The regression of age with size,a neglected aspect of growth. ∗

Growth, always an attractive study, has of recent years received the attention of several distinct types of workers who have amassed much data for man, for some domesticated animals of economic importance, for the ever-useful white rat and guinea pig, and for a very few invertebrates. Almost invariably the results have been presented as average weights or lengths at stated ages. Thus presented, the growth data of most animals agree in certain general features. There is an early period of rapid growth which gradually slackens with age. In some forms growth continues, though at a very reduced rate, throughout life; in others, notably in man and birds, growth completely ceases for a long period of adult life. This is followed by a period of declining size.

A graph constructed from these values shows the average length (or weight) for any age.
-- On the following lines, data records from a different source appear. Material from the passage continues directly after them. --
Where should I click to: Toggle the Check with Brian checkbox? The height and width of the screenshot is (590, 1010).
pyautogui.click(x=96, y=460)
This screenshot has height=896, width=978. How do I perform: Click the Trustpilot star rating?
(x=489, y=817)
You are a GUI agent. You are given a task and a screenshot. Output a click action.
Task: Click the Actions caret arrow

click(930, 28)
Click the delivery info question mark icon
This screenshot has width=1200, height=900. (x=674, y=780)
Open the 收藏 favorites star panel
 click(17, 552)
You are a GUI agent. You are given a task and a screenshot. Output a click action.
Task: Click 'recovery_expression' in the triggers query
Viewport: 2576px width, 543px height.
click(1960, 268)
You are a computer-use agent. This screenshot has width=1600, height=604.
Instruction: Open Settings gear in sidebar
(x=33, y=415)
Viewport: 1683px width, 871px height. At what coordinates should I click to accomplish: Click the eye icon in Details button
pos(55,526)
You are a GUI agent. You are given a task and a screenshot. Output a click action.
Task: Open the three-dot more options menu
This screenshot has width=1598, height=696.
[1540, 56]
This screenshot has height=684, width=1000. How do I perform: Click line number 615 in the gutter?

Recently while working on the growth of the razor clam, a bivalve of considerable commercial value, which is in need of protective legislation, a growth curve of this kind was used in studying the possible effects of different proposed legal sizes, and, as often happens in work of this sort, it became desirable to determine the average age of clams of different lengths. At first it would appear that the same graph contained these values if the process of reading were merely reversed. Is such a process correct?

The correlation between age and weight or length is nonlinear; the correlation ratio, as usually calculated, is very high, often exceeding 0.9. As is well known in ordinary linear correlations, the line of regression of x on y is not the same as that of y on x, though with correlations above 0.9 the difference is not great.